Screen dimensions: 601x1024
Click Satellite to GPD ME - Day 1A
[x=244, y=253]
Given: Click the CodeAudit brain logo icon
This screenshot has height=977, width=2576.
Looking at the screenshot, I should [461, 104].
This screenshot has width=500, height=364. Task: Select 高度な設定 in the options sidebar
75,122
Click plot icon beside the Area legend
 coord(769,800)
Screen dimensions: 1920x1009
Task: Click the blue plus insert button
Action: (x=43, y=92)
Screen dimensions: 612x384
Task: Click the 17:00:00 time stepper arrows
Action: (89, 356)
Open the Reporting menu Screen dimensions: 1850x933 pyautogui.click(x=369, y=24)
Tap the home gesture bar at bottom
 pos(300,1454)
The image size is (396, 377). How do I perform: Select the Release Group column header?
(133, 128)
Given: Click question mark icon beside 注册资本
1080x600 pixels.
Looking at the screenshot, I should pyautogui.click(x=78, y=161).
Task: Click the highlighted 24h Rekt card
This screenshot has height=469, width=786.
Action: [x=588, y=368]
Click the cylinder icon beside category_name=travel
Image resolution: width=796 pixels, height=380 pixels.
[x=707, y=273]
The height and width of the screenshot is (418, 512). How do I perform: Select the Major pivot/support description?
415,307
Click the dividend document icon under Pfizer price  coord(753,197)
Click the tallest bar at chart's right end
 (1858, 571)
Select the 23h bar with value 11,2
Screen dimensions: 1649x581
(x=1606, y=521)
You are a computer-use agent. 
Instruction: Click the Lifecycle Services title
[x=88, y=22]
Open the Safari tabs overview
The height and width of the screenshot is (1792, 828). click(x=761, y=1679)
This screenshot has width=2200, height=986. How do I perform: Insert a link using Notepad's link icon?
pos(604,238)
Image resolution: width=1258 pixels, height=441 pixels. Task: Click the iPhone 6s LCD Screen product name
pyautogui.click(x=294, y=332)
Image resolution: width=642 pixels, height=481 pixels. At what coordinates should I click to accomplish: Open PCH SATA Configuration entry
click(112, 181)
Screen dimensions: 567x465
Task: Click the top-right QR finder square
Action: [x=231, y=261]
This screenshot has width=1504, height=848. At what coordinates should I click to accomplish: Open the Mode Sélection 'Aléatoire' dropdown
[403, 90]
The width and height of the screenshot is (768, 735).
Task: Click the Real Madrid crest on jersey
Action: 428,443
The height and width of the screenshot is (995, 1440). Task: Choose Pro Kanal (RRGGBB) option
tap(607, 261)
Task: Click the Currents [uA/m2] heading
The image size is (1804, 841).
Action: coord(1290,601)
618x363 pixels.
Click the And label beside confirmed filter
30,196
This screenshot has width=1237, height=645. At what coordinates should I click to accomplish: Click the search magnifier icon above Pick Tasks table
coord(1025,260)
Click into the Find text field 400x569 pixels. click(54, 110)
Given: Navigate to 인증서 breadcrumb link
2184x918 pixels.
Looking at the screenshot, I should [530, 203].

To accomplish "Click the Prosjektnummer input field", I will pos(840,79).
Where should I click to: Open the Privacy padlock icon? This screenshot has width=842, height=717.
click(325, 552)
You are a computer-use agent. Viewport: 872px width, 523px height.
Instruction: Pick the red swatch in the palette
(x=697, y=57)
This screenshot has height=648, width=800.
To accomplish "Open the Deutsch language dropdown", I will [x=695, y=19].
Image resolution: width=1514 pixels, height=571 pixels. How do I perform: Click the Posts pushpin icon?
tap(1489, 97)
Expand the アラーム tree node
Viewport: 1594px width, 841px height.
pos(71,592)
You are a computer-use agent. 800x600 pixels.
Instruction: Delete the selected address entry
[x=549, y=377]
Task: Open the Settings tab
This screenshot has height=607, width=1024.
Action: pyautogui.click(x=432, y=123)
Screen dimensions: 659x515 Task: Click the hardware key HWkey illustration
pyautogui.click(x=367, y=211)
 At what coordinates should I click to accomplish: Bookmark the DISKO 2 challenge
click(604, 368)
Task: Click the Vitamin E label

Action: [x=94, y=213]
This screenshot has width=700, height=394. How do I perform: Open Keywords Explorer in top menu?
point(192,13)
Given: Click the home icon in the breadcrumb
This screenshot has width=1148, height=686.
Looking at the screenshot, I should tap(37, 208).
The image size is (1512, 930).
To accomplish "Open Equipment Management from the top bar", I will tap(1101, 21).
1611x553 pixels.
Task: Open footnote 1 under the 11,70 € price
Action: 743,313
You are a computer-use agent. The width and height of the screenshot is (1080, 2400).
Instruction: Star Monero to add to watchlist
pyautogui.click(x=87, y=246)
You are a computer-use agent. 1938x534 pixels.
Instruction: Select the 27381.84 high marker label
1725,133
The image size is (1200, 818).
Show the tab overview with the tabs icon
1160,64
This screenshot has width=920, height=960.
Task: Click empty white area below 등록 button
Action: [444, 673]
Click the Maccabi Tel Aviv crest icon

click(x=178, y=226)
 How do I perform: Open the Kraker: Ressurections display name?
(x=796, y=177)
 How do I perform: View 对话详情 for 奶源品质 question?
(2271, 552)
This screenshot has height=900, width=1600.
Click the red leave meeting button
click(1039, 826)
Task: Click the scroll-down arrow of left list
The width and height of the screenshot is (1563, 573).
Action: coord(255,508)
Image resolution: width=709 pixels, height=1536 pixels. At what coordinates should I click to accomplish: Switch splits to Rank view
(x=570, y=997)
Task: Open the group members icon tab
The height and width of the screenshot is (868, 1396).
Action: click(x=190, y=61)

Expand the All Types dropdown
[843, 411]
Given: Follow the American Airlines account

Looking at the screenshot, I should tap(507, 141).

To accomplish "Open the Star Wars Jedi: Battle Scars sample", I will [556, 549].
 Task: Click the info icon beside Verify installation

____

◆ How to complete this task ◆
Write every entry out again, exactly as it stands.

◆ Problem solution ◆
Screen dimensions: 601x1024
Click Satellite to GPD ME - Day 1A
[x=244, y=253]
Given: Click the CodeAudit brain logo icon
This screenshot has height=977, width=2576.
Looking at the screenshot, I should [461, 104].
This screenshot has width=500, height=364. Task: Select 高度な設定 in the options sidebar
75,122
Click plot icon beside the Area legend
 coord(769,800)
Screen dimensions: 1920x1009
Task: Click the blue plus insert button
Action: (x=43, y=92)
Screen dimensions: 612x384
Task: Click the 17:00:00 time stepper arrows
Action: (89, 356)
Open the Reporting menu Screen dimensions: 1850x933 pyautogui.click(x=369, y=24)
Tap the home gesture bar at bottom
 pos(300,1454)
The image size is (396, 377). How do I perform: Select the Release Group column header?
(133, 128)
Given: Click question mark icon beside 注册资本
1080x600 pixels.
Looking at the screenshot, I should pyautogui.click(x=78, y=161).
Task: Click the highlighted 24h Rekt card
This screenshot has height=469, width=786.
Action: [x=588, y=368]
Click the cylinder icon beside category_name=travel
Image resolution: width=796 pixels, height=380 pixels.
[x=707, y=273]
The height and width of the screenshot is (418, 512). How do I perform: Select the Major pivot/support description?
415,307
Click the dividend document icon under Pfizer price  coord(753,197)
Click the tallest bar at chart's right end
 (1858, 571)
Select the 23h bar with value 11,2
Screen dimensions: 1649x581
(x=1606, y=521)
You are a computer-use agent. 
Instruction: Click the Lifecycle Services title
[x=88, y=22]
Open the Safari tabs overview
The height and width of the screenshot is (1792, 828). click(x=761, y=1679)
This screenshot has width=2200, height=986. How do I perform: Insert a link using Notepad's link icon?
pos(604,238)
Image resolution: width=1258 pixels, height=441 pixels. Task: Click the iPhone 6s LCD Screen product name
pyautogui.click(x=294, y=332)
Image resolution: width=642 pixels, height=481 pixels. At what coordinates should I click to accomplish: Open PCH SATA Configuration entry
click(112, 181)
Screen dimensions: 567x465
Task: Click the top-right QR finder square
Action: [x=231, y=261]
This screenshot has width=1504, height=848. At what coordinates should I click to accomplish: Open the Mode Sélection 'Aléatoire' dropdown
[403, 90]
The width and height of the screenshot is (768, 735).
Task: Click the Real Madrid crest on jersey
Action: 428,443
The height and width of the screenshot is (995, 1440). Task: Choose Pro Kanal (RRGGBB) option
tap(607, 261)
Task: Click the Currents [uA/m2] heading
The image size is (1804, 841).
Action: coord(1290,601)
618x363 pixels.
Click the And label beside confirmed filter
30,196
This screenshot has width=1237, height=645. At what coordinates should I click to accomplish: Click the search magnifier icon above Pick Tasks table
coord(1025,260)
Click into the Find text field 400x569 pixels. click(54, 110)
Given: Navigate to 인증서 breadcrumb link
2184x918 pixels.
Looking at the screenshot, I should [530, 203].

To accomplish "Click the Prosjektnummer input field", I will pos(840,79).
Where should I click to: Open the Privacy padlock icon? This screenshot has width=842, height=717.
click(325, 552)
You are a computer-use agent. Viewport: 872px width, 523px height.
Instruction: Pick the red swatch in the palette
(x=697, y=57)
This screenshot has height=648, width=800.
To accomplish "Open the Deutsch language dropdown", I will [x=695, y=19].
Image resolution: width=1514 pixels, height=571 pixels. How do I perform: Click the Posts pushpin icon?
tap(1489, 97)
Expand the アラーム tree node
Viewport: 1594px width, 841px height.
pos(71,592)
You are a computer-use agent. 800x600 pixels.
Instruction: Delete the selected address entry
[x=549, y=377]
Task: Open the Settings tab
This screenshot has height=607, width=1024.
Action: pyautogui.click(x=432, y=123)
Screen dimensions: 659x515 Task: Click the hardware key HWkey illustration
pyautogui.click(x=367, y=211)
 At what coordinates should I click to accomplish: Bookmark the DISKO 2 challenge
click(604, 368)
Task: Click the Vitamin E label

Action: [x=94, y=213]
This screenshot has width=700, height=394. How do I perform: Open Keywords Explorer in top menu?
point(192,13)
Given: Click the home icon in the breadcrumb
This screenshot has width=1148, height=686.
Looking at the screenshot, I should tap(37, 208).
The image size is (1512, 930).
To accomplish "Open Equipment Management from the top bar", I will tap(1101, 21).
1611x553 pixels.
Task: Open footnote 1 under the 11,70 € price
Action: 743,313
You are a computer-use agent. The width and height of the screenshot is (1080, 2400).
Instruction: Star Monero to add to watchlist
pyautogui.click(x=87, y=246)
You are a computer-use agent. 1938x534 pixels.
Instruction: Select the 27381.84 high marker label
1725,133
The image size is (1200, 818).
Show the tab overview with the tabs icon
1160,64
This screenshot has width=920, height=960.
Task: Click empty white area below 등록 button
Action: [444, 673]
Click the Maccabi Tel Aviv crest icon

click(x=178, y=226)
 How do I perform: Open the Kraker: Ressurections display name?
(x=796, y=177)
 How do I perform: View 对话详情 for 奶源品质 question?
(2271, 552)
This screenshot has height=900, width=1600.
Click the red leave meeting button
click(1039, 826)
Task: Click the scroll-down arrow of left list
The width and height of the screenshot is (1563, 573).
Action: coord(255,508)
Image resolution: width=709 pixels, height=1536 pixels. At what coordinates should I click to accomplish: Switch splits to Rank view
(x=570, y=997)
Task: Open the group members icon tab
The height and width of the screenshot is (868, 1396).
Action: click(x=190, y=61)

Expand the All Types dropdown
[843, 411]
Given: Follow the American Airlines account

Looking at the screenshot, I should tap(507, 141).

To accomplish "Open the Star Wars Jedi: Battle Scars sample", I will [556, 549].
 Task: Click the info icon beside Verify installation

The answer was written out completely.